Johnson was referring to an estimate by school district officials that the gift would be worth about $2 million if the land were part of the urban growth boundary. The 14.45 acres is worth about $225,000 at present market value, according to Jackson County property records.

A new state law gives school districts strong influence on whether property should be included in the urban growth boundary if the district formally notifies the city, the county and the state that the property is necessary for its plans for future schools. The urban growth boundary helps dictate future development in urban areas.

In addition to the 14.45-acre site, the families' offer includes an option to buy an adjacent 26.4 acres at a discounted price during the next 30 years. The Boitano, Bottjer and Haviland families own the property.

School district officials said the property could be an option for a future middle school and would not be expensive to develop because the property abuts city utility lines.

But the three speakers at Tuesday's hearing unanimously opposed the proposal.

"I always felt the urban growth boundary should be done for the good of the community and not for the benefit of individual property values," said Medford resident Gary Peterson.

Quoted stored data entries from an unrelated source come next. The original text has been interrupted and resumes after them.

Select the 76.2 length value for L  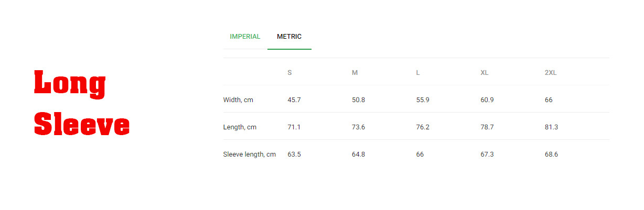(x=423, y=127)
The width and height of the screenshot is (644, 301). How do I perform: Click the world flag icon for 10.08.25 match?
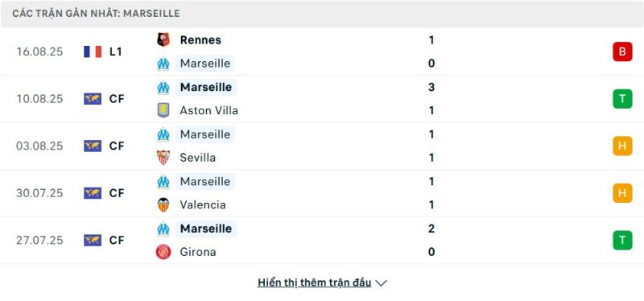tap(93, 98)
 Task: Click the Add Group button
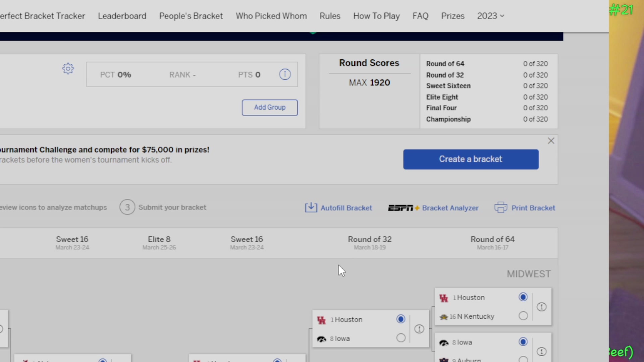tap(270, 108)
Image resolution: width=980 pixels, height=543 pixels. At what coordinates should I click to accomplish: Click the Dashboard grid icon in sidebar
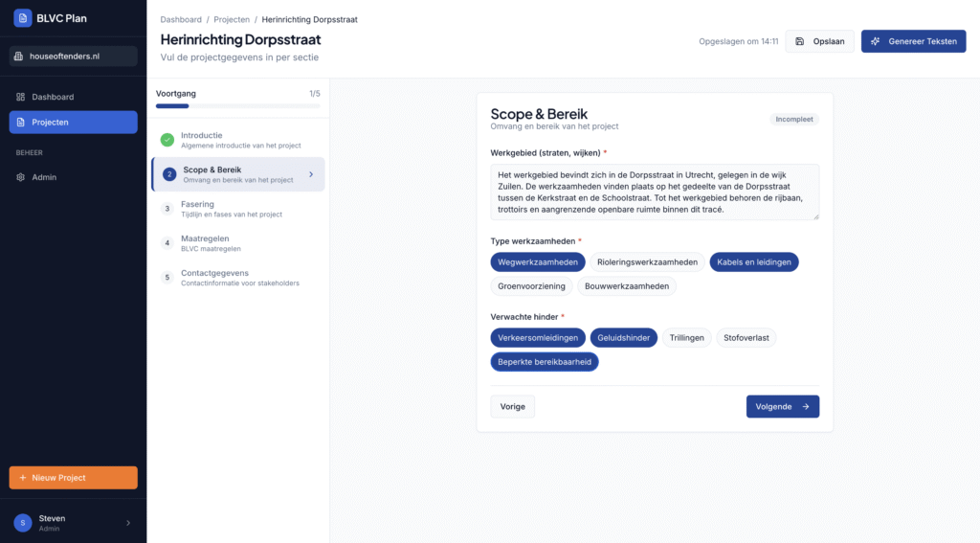pyautogui.click(x=21, y=97)
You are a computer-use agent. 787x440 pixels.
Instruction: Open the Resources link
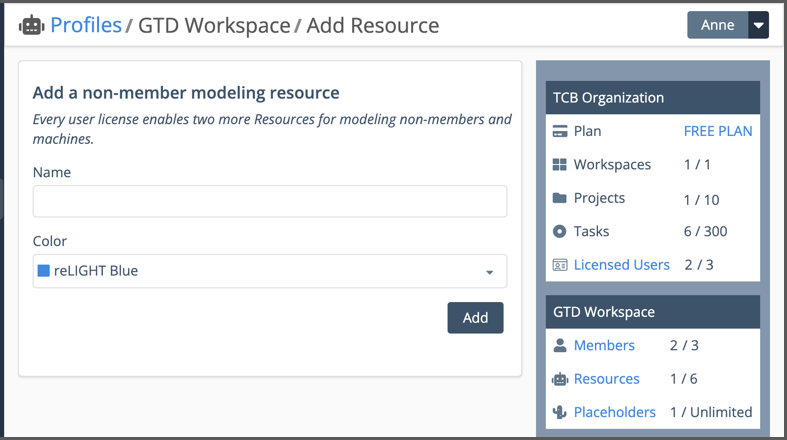coord(606,379)
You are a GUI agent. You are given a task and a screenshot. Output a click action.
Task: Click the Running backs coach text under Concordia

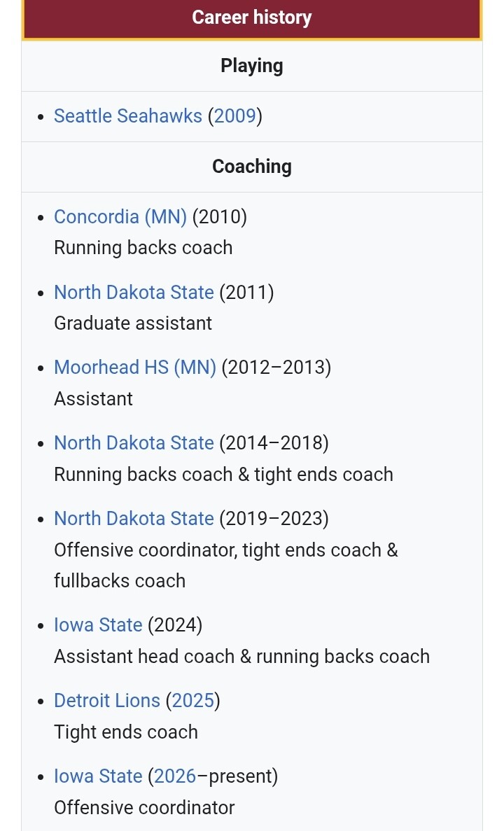pos(143,248)
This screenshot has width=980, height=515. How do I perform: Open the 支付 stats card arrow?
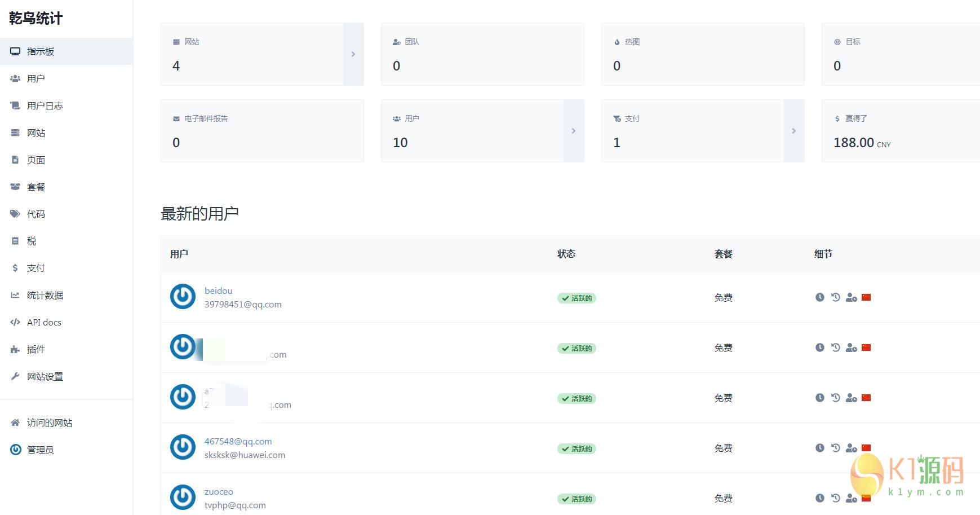tap(794, 131)
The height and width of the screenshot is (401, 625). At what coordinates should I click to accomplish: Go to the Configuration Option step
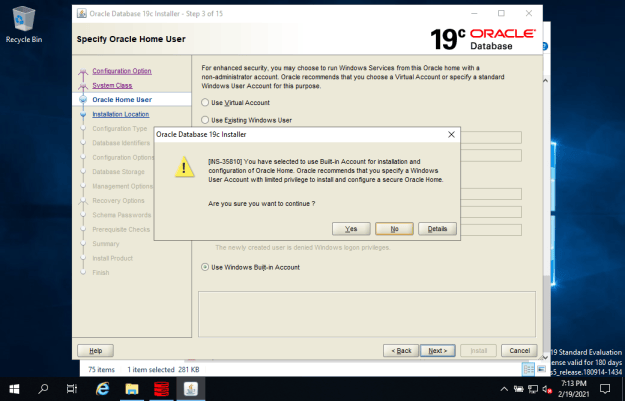tap(122, 71)
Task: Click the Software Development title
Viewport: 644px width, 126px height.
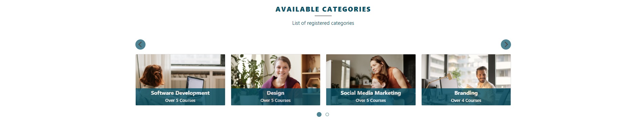Action: (x=180, y=93)
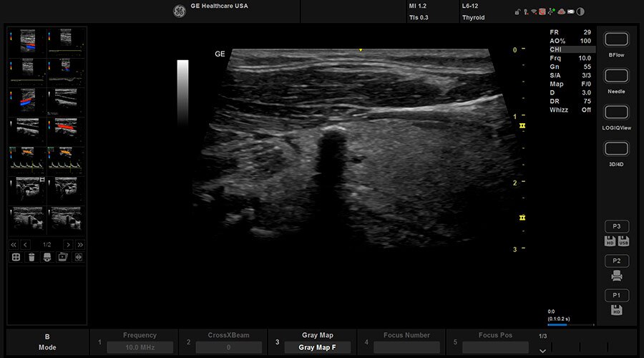Click the padlock icon in top status bar
This screenshot has height=358, width=644.
click(517, 11)
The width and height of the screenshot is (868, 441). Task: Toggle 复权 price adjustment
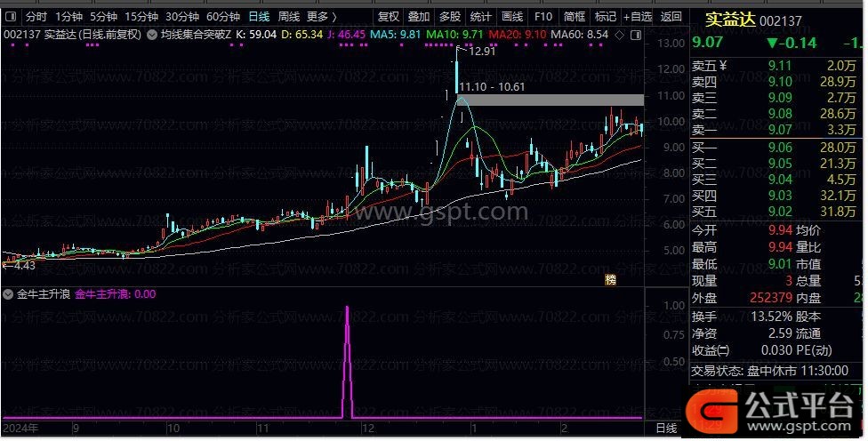point(389,16)
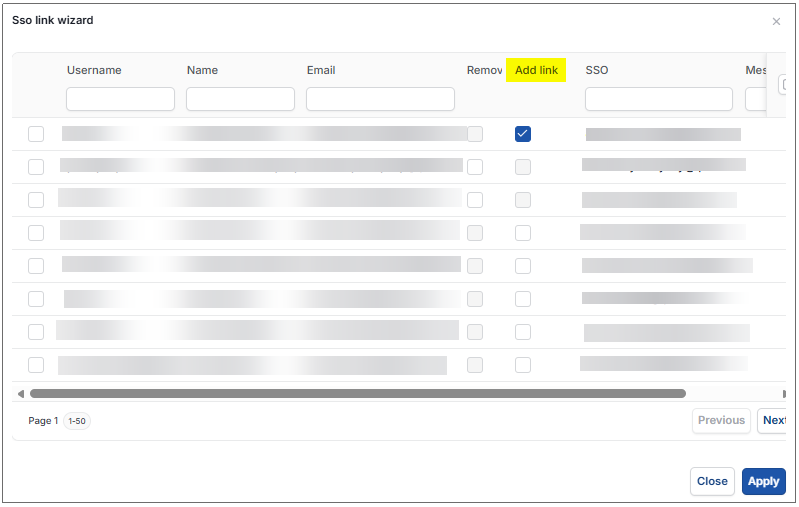Close the Sso link wizard with X icon

click(776, 21)
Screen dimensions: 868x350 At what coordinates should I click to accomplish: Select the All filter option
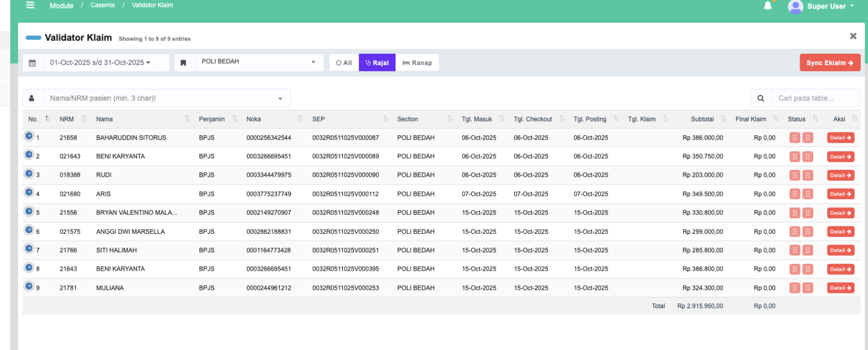[344, 63]
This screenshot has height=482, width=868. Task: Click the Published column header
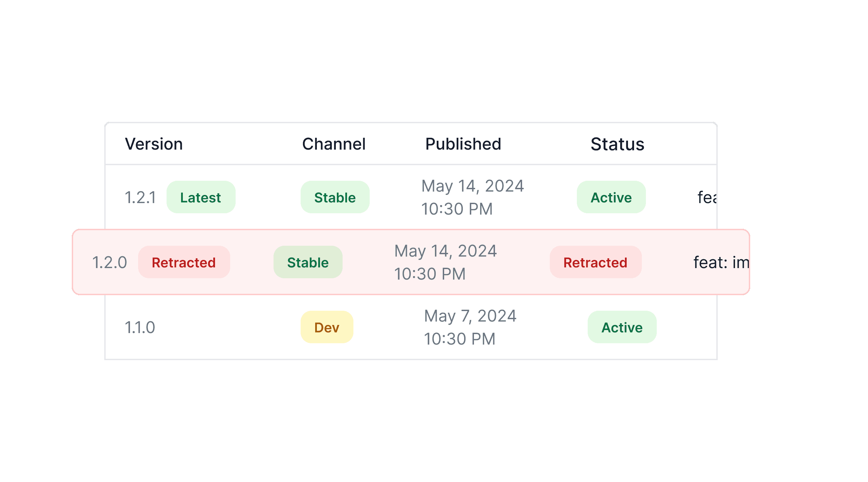click(463, 144)
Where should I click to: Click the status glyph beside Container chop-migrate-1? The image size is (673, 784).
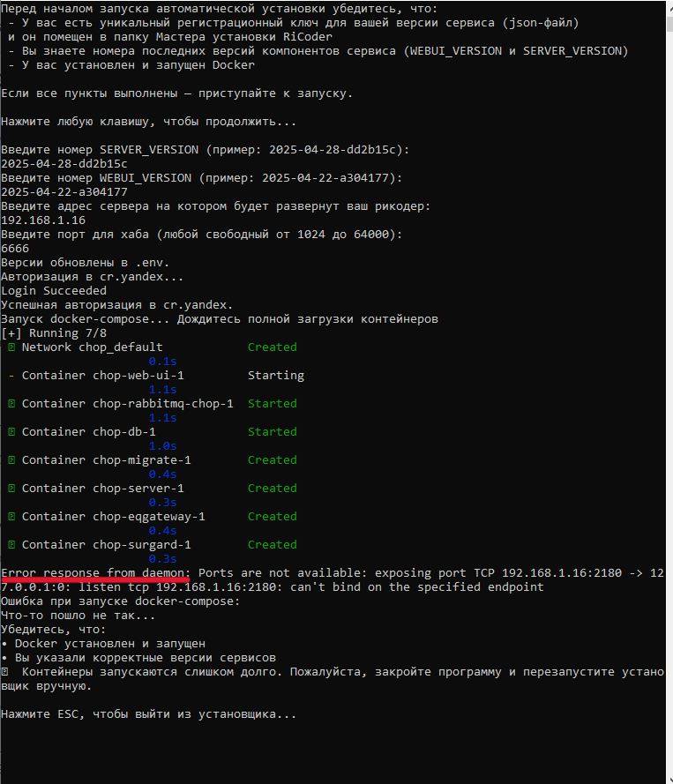(x=11, y=460)
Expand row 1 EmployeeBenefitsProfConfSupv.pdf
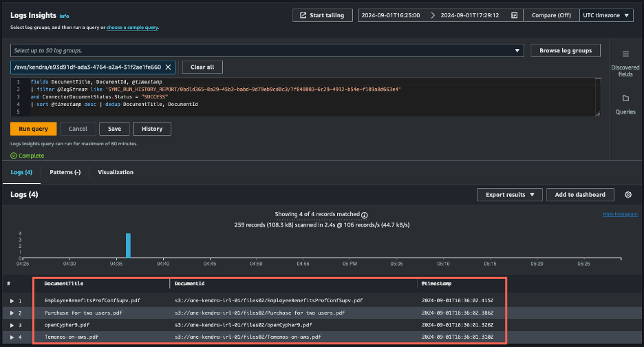 pyautogui.click(x=12, y=301)
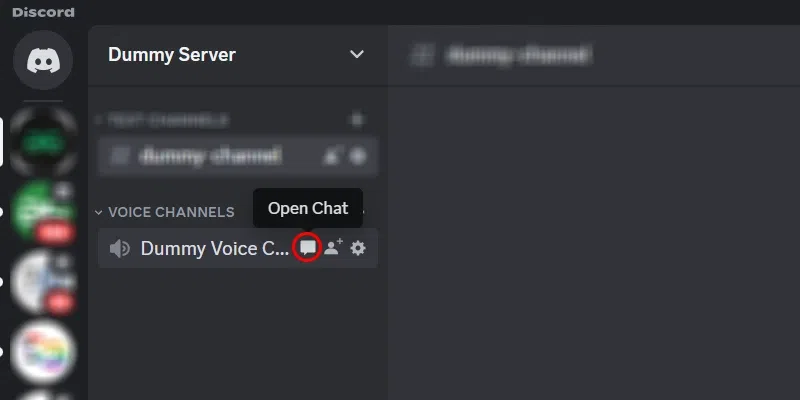Click the VOICE CHANNELS category label
The image size is (800, 400).
171,212
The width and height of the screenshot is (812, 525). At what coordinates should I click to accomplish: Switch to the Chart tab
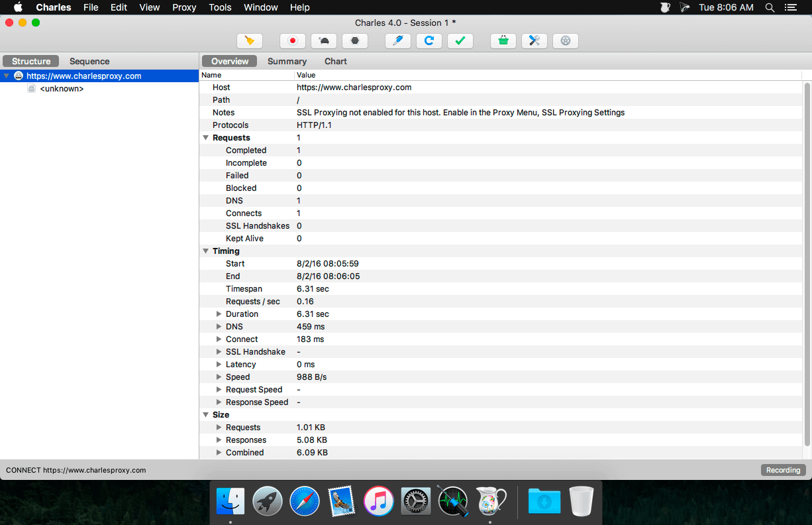point(335,61)
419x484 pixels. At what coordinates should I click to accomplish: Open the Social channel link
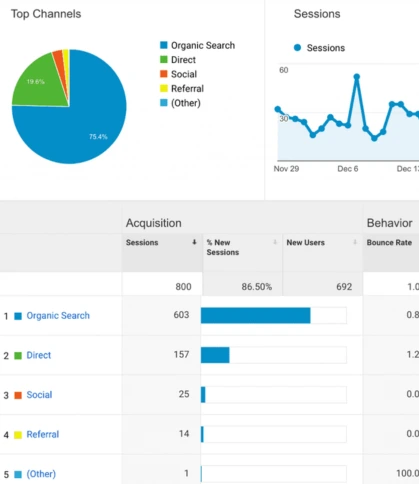39,395
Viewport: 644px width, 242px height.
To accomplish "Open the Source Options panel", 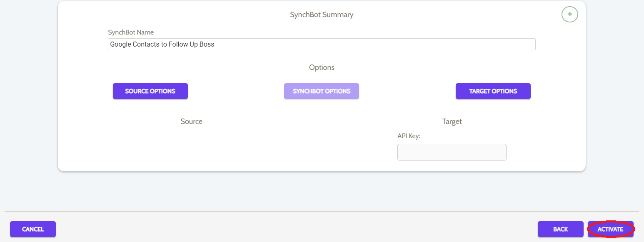I will pos(150,91).
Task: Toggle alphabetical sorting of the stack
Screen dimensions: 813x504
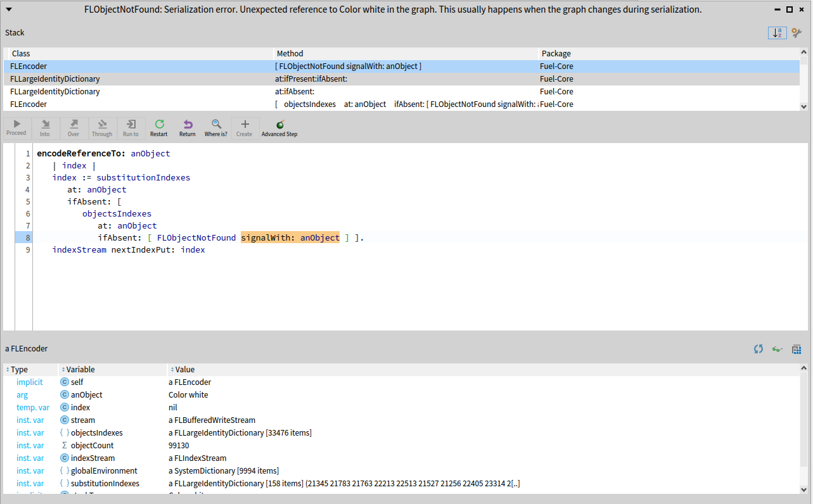Action: point(777,32)
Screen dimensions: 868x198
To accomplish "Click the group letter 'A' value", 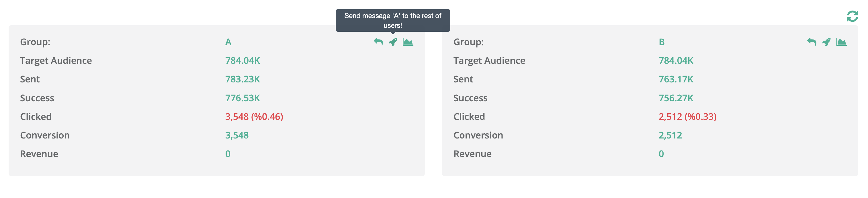I will pyautogui.click(x=228, y=42).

He said population growth is happening on the east side of the district rather than the west side, where the Hull Road property is situated.

"There is an appearance of peddling the influence of the school board," he said. "I do not like the way this appears."

Medford resident Nikki Keating agreed.

"The city has an urban growth boundary for a reason," Keating said. "I understand the carrot of the property, but once you take agricultural land away, you can't get it back. I urge you to think of the city and not just the school district. I ask you not to turn us into the San Bernardino Valley."

School Board member Jeff Thomas said the board knows the property owners' true intention is to make a profit but added that the school district mutually benefits. The transaction could spare district taxpayers money on the cost of buying a school site in the future, Thomas said.

"It is an asset if the district does get this," he said. "I was elected to the School Board to protect taxpayers' interest."

The school board is expected to discuss the proposal again at its Nov. 16 meeting, district officials said.